Nei prossimi anni, i timori di rilocalizzazione delle emissioni di carbonio dovrebbero essere affrontati dal prossimo Meccanismo di adeguamento del carbonio alla frontiera (CBAM), una tariffa che applicherà gradualmente il prezzo ETS dell’UE anche alle importazioni.

L’industria siderurgica, che riceve gratuitamente gran parte dei suoi crediti ETS, ha fatto una campagna per mantenere le quote gratuite fino a quando il CBAM non sarà pienamente operativo.

“Abbiamo bisogno di una transizione cauta dalle misure esistenti di rilocalizzazione delle emissioni di carbonio a un aggiustamento delle frontiere del carbonio con una soluzione strutturale per le esportazioni”, ha affermato Axel Eggert, direttore generale di Eurofer, l’Associazione europea dell’acciaio.

Secondo Eurofer, i crediti ETS gratuiti sono necessari per finanziare nuovi progetti di “acciaio verde” che richiedono ingenti investimenti. “In questa situazione economica, energetica e geopolitica molto volatile, l’industria siderurgica deve fare affidamento su un quadro normativo abilitante per accelerare la transizione verde”, ha sottolineato Eggert.

Come gli Stati membri dell’UE hanno speso i loro introiti ETS

In base all’attuale direttiva sul sistema di scambio di quote di emissione, gli Stati membri dell’UE sono tenuti a spendere almeno la metà dei loro proventi delle aste in azioni per il clima: diffusione di energie rinnovabili, cattura e stoccaggio del carbonio, miglioramento dell’efficienza energetica o teleriscaldamento.

Tuttavia, il rapporto sostiene che le regole sono “troppo deboli” e si limitano a “invitare” i governi a spendere metà delle loro entrate ETS per l’azione per il clima. Secondo la ricerca, oltre la metà degli Stati membri non ha seguito la raccomandazione della direttiva.

Ad esempio, durante l’anno 2021, Lettonia, Slovacchia e Italia hanno speso meno del 20% delle loro entrate ETS per l’azione per il clima, mentre Austria e Paesi Bassi hanno speso zero, mostra lo studio.

Inoltre, la qualità delle relazioni degli Stati membri è considerata scarsa e i dati forniti “non solidi”, mentre la Commissione europea non segnala queste inesattezze, secondo gli autori dello studio.

C’è anche uno scarso controllo della spesa per l'”azione per il clima” da parte degli Stati membri dell’UE, il che porta a segnalazioni fuorvianti.

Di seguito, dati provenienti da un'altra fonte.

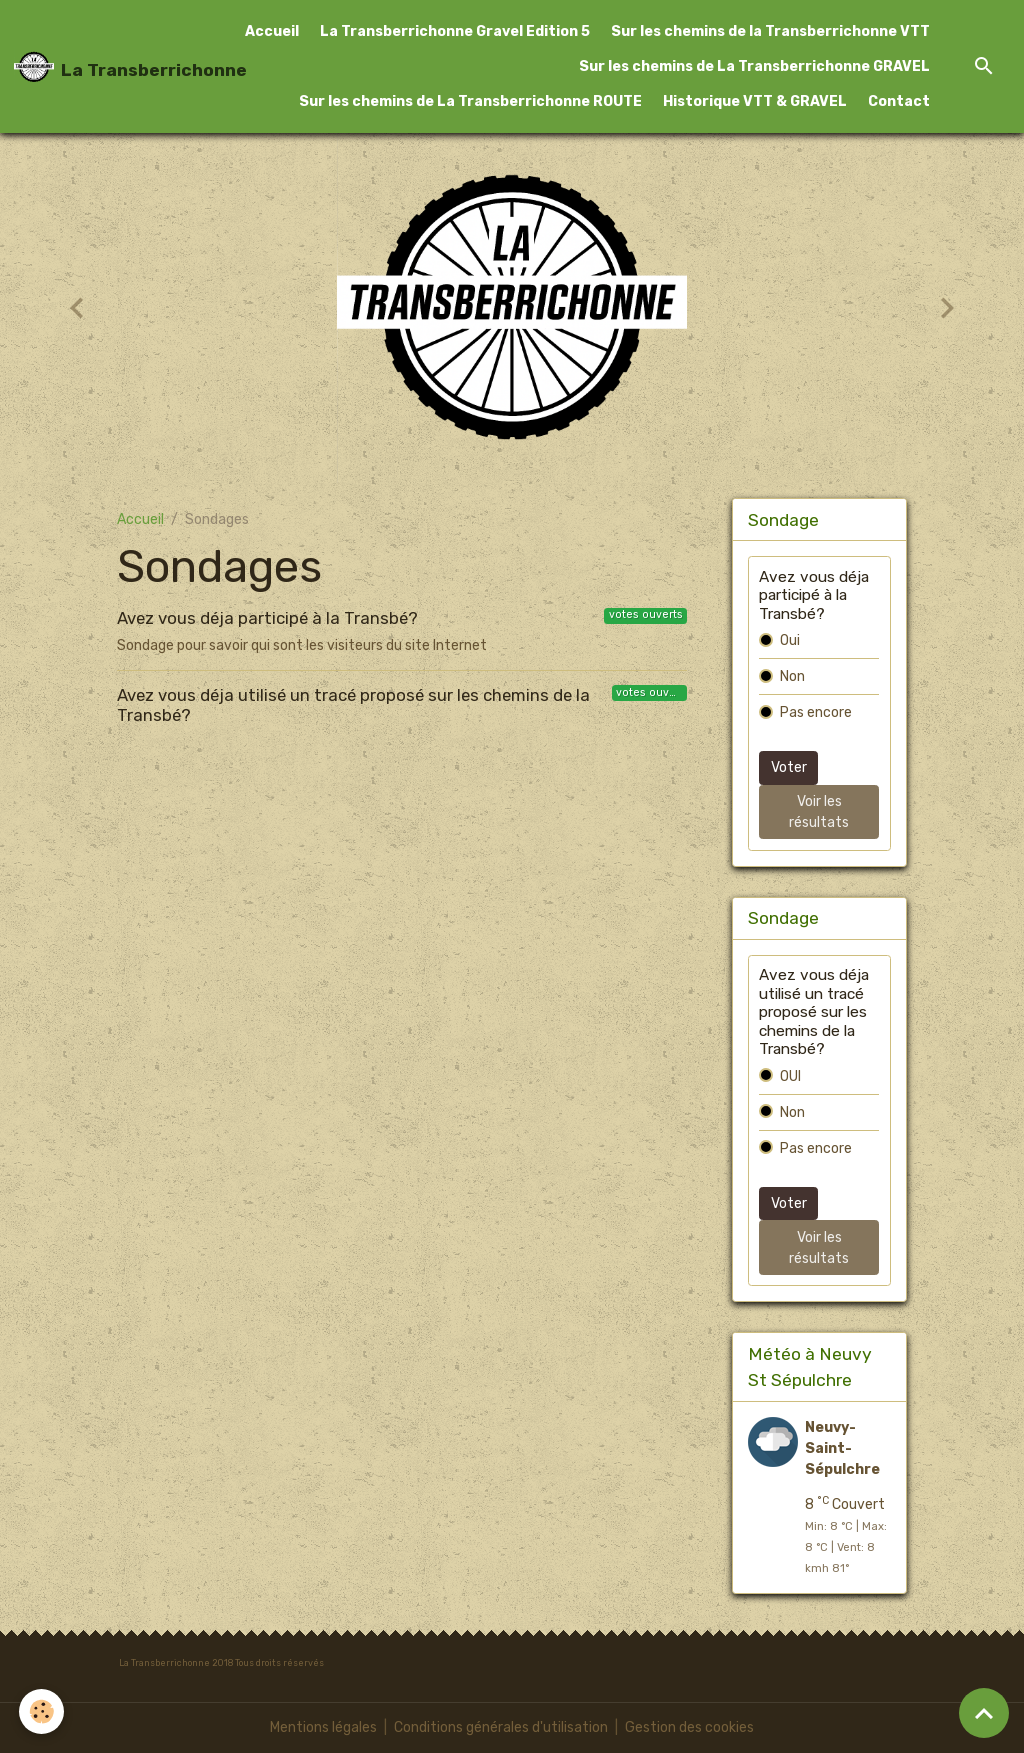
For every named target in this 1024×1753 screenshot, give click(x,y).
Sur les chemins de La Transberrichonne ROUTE (470, 101)
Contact (899, 101)
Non (792, 676)
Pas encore (816, 712)
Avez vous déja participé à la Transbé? (267, 618)
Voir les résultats (819, 812)
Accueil (272, 31)
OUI (790, 1076)
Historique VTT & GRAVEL (755, 101)
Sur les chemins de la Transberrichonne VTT (770, 31)
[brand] (110, 67)
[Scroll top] (984, 1713)
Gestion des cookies (689, 1727)
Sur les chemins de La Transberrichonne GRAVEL (754, 66)
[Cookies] (42, 1711)
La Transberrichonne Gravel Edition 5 (455, 31)
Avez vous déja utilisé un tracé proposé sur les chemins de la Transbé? (353, 705)
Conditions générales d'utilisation (501, 1727)
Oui (790, 640)
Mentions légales (323, 1727)
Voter (789, 767)
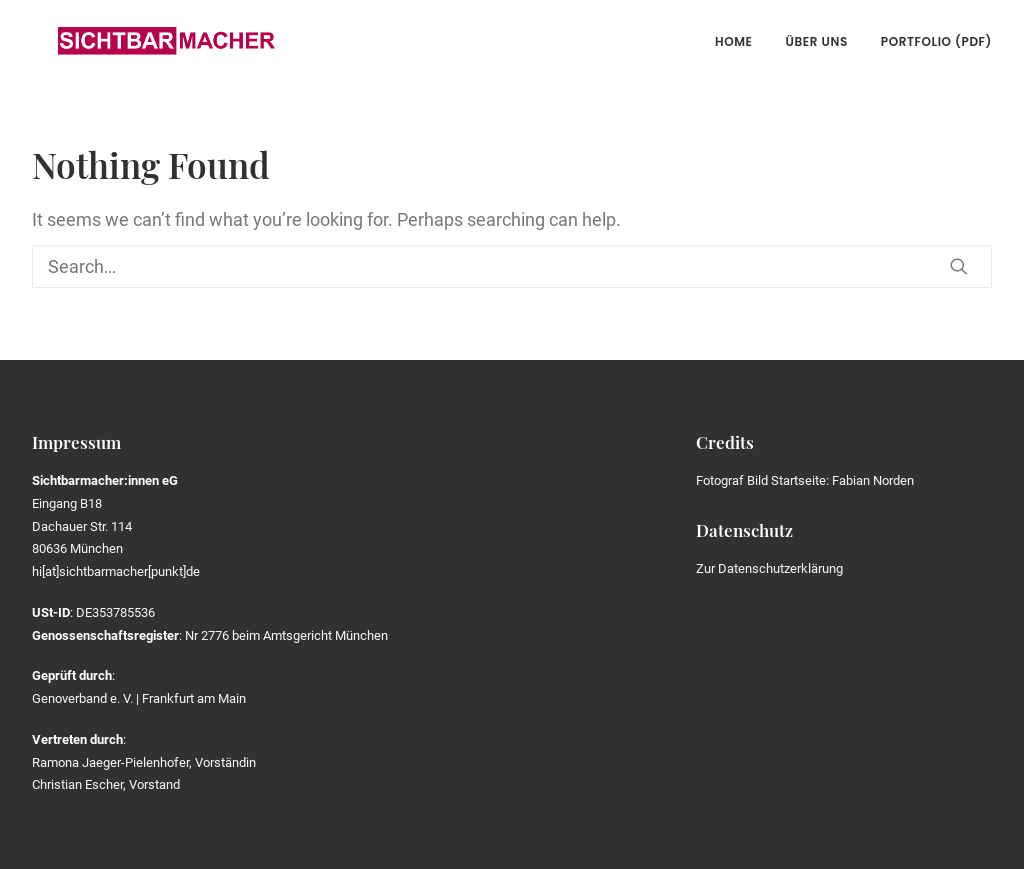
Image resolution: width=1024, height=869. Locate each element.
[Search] (512, 266)
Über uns (817, 41)
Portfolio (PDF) (936, 41)
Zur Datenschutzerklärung (769, 568)
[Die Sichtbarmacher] (140, 42)
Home (734, 41)
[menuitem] (741, 42)
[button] (959, 266)
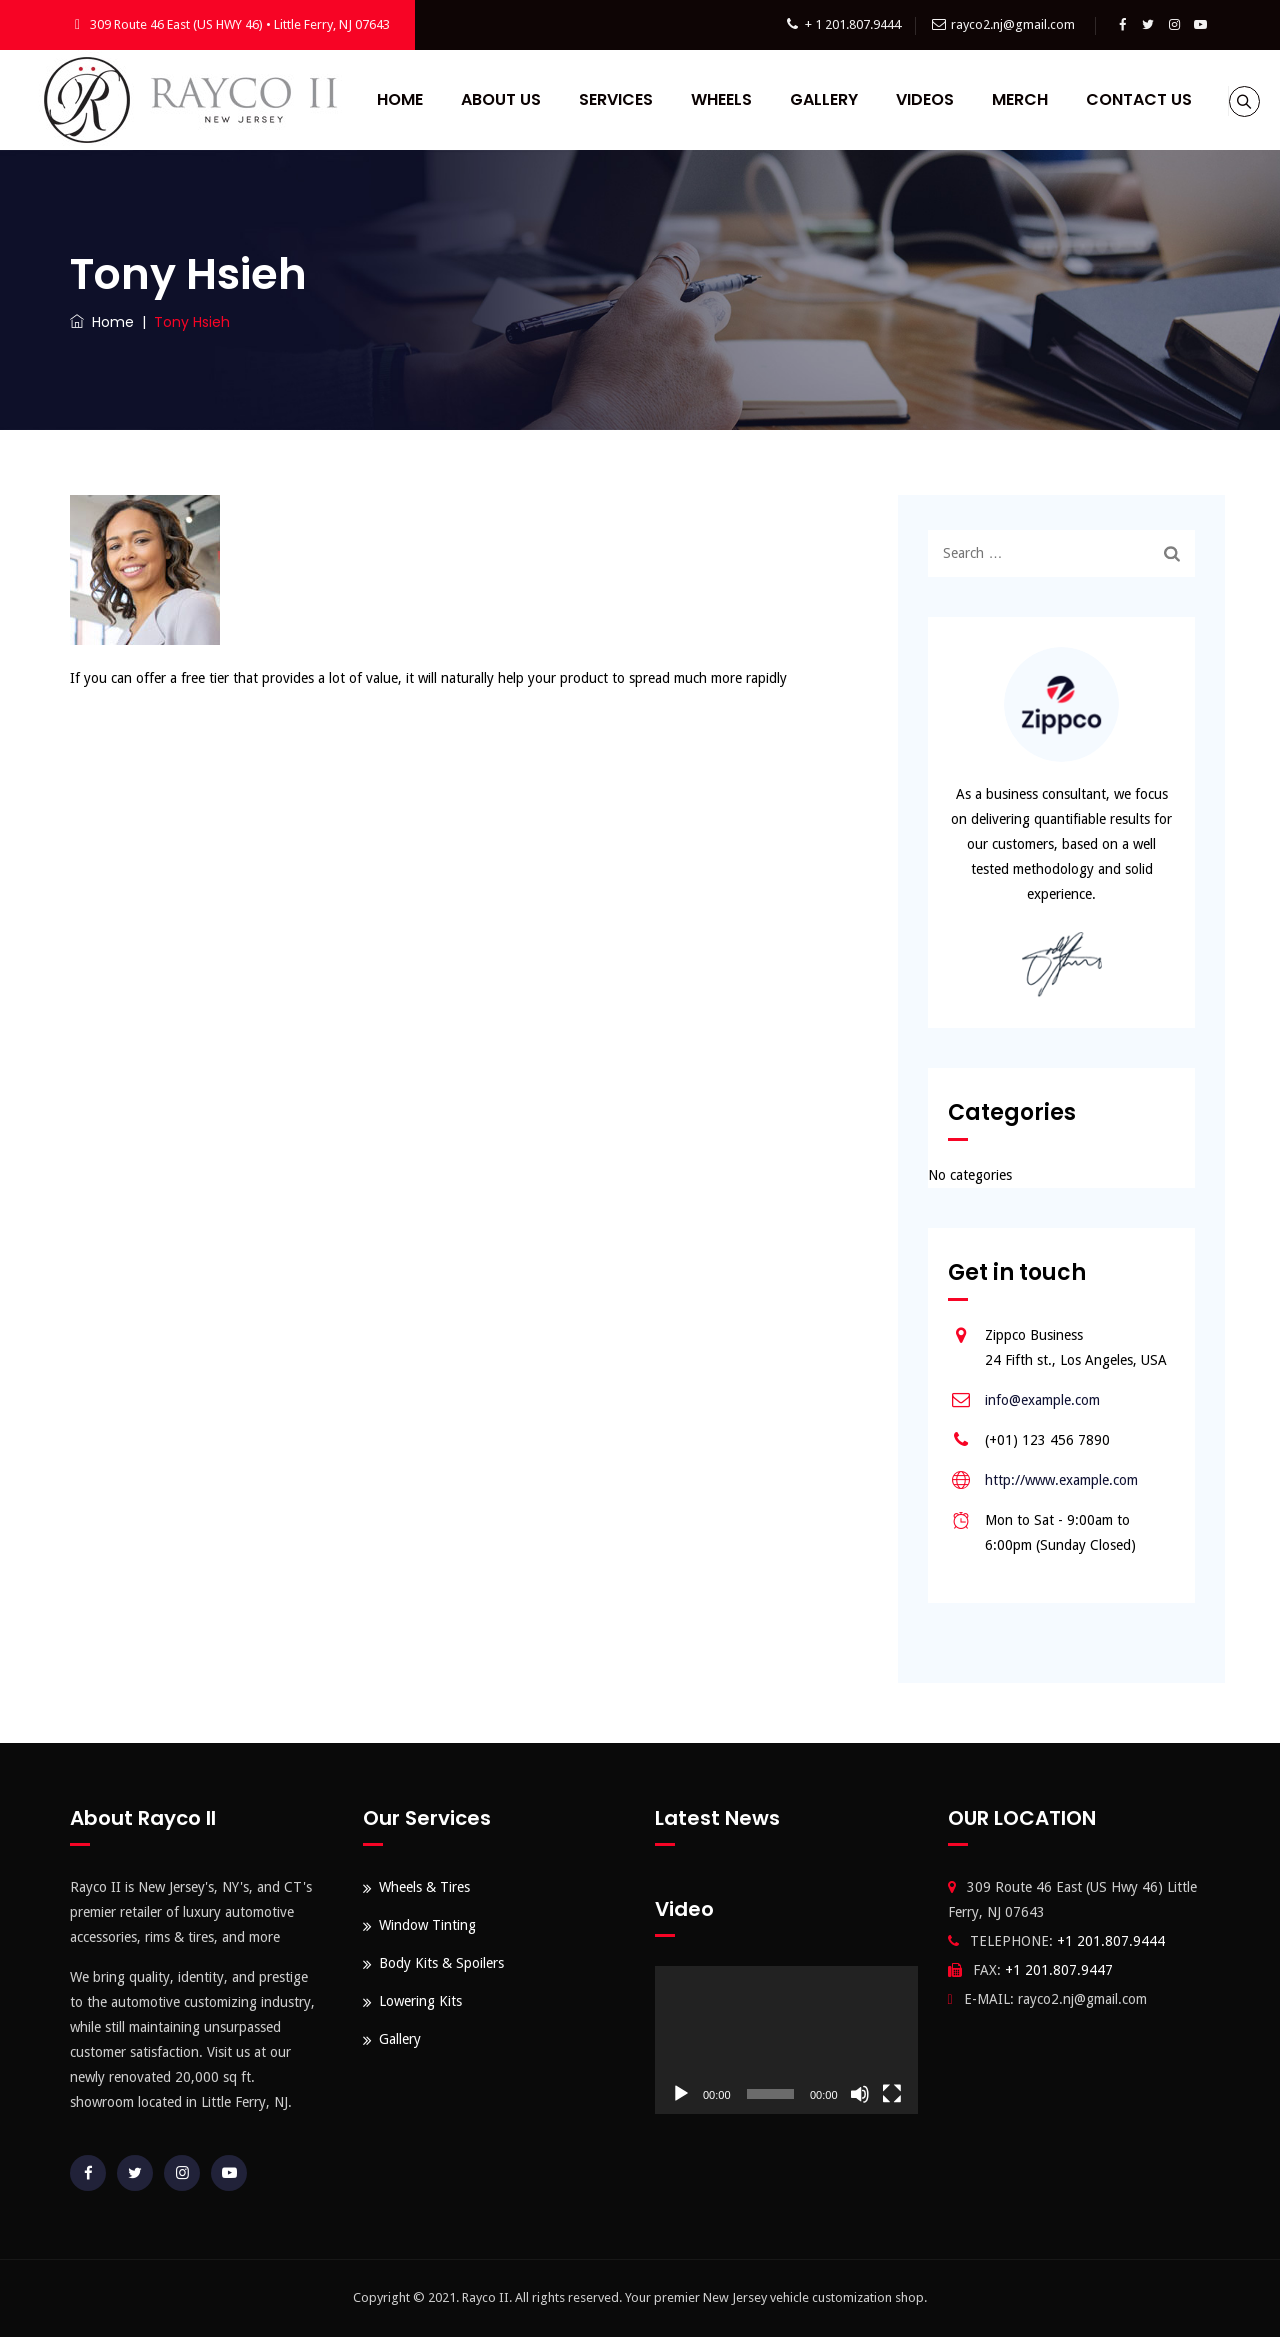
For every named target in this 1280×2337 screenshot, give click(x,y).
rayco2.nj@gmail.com (1013, 24)
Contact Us (645, 199)
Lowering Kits (420, 2001)
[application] (786, 2040)
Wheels (780, 99)
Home (459, 99)
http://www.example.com (1061, 1480)
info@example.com (1042, 1400)
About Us (560, 99)
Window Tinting (427, 1925)
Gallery (883, 99)
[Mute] (860, 2094)
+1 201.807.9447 (1059, 1970)
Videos (984, 99)
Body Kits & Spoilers (441, 1963)
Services (675, 99)
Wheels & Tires (424, 1887)
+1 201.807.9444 (1111, 1941)
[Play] (681, 2094)
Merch (1079, 99)
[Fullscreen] (892, 2094)
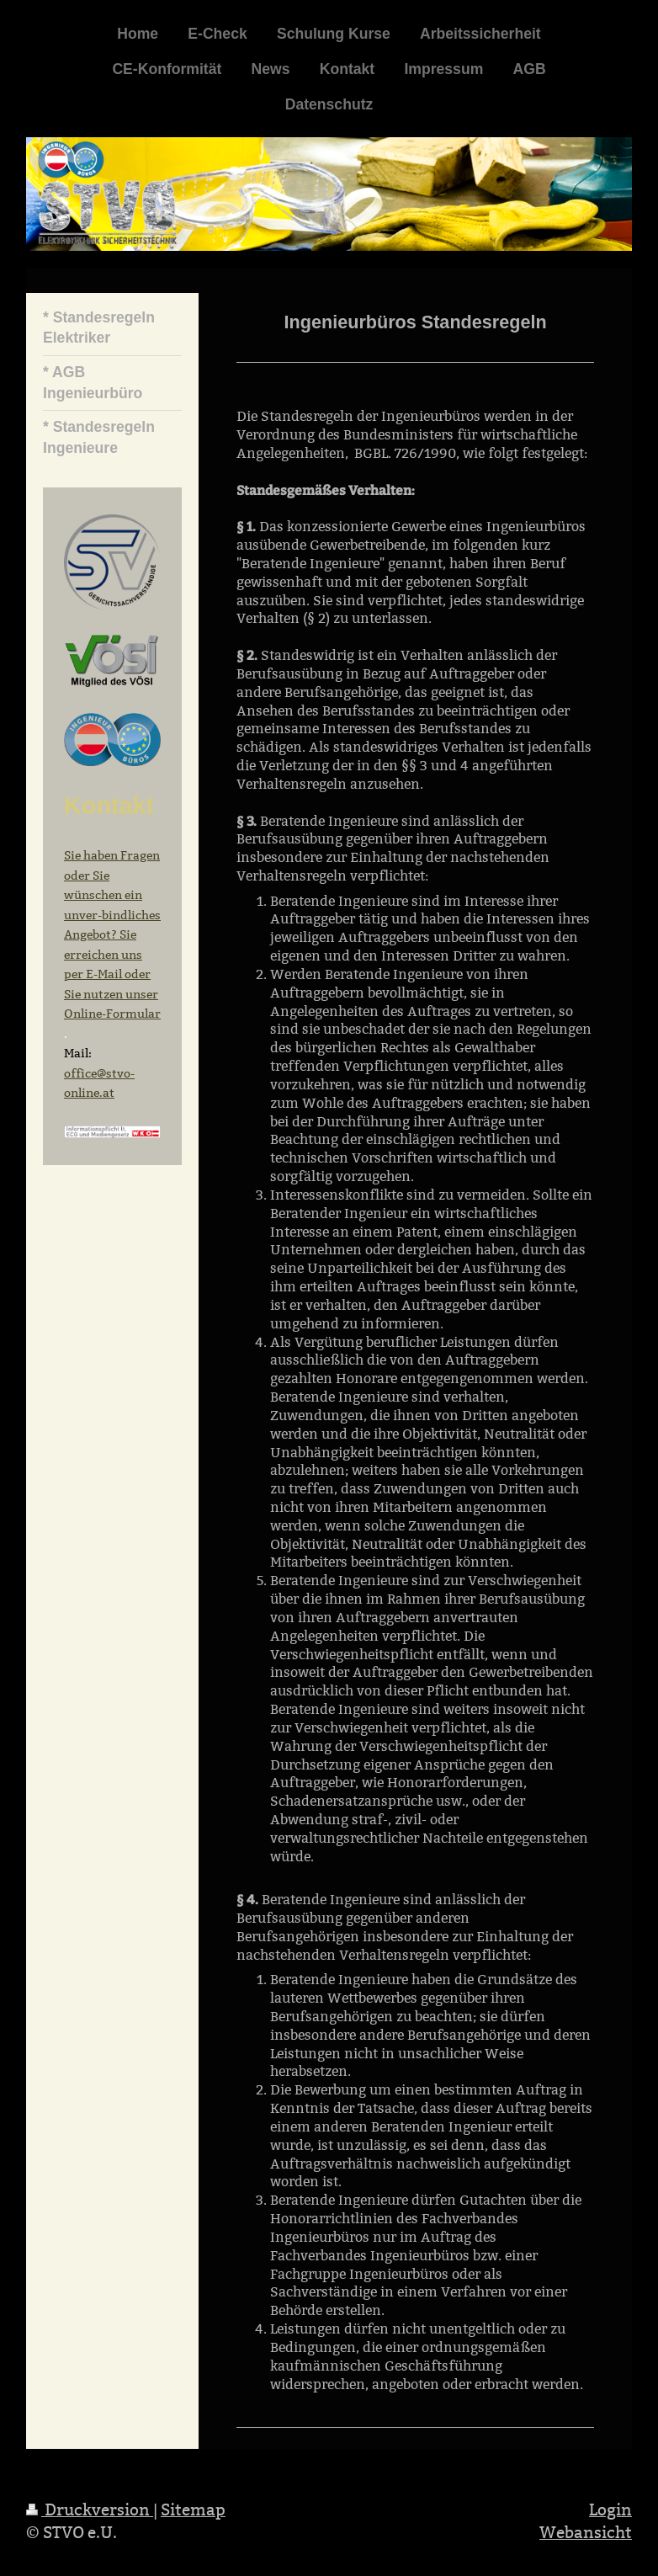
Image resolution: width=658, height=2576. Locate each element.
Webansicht (585, 2532)
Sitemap (193, 2509)
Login (610, 2509)
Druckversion (89, 2509)
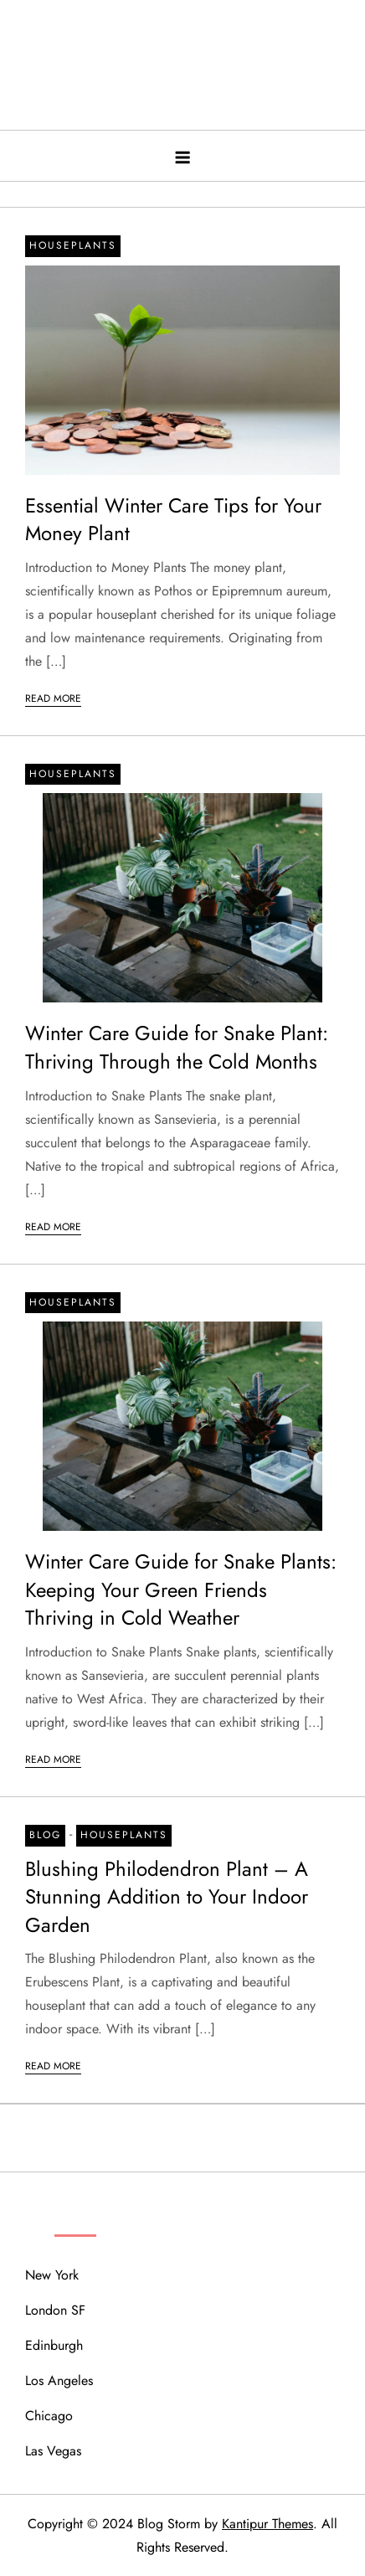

La Francia, ad esempio, dichiara oltre 1 miliardo di euro nel 2021 come “spesa per l’azione per il clima” quando questo importo è stato in realtà trasferito al bilancio generale francese, mostra lo studio.

“Questa analisi mostra che nell’ultimo decennio l’ETS si è basato sul principio ‘chi inquina non paga’, con miliardi e miliardi di mancati introiti che i paesi dell’UE avrebbero potuto invece investire nella decarbonizzazione industriale”, ha affermato Romain Laugier di l’Ufficio europeo del WWF e autore principale del rapporto.

“I negoziatori dell’UE dovrebbero eliminare gradualmente le quote gratuite il prima possibile e nel frattempo assicurarsi che le aziende che le ricevono soddisfino condizioni rigorose sulla riduzione delle loro emissioni”, ha aggiunto, sottolineando che gli Stati membri dell’UE dovrebbero essere tenuti a spendere il 100% dell’ETS entrate per l’azione per il clima.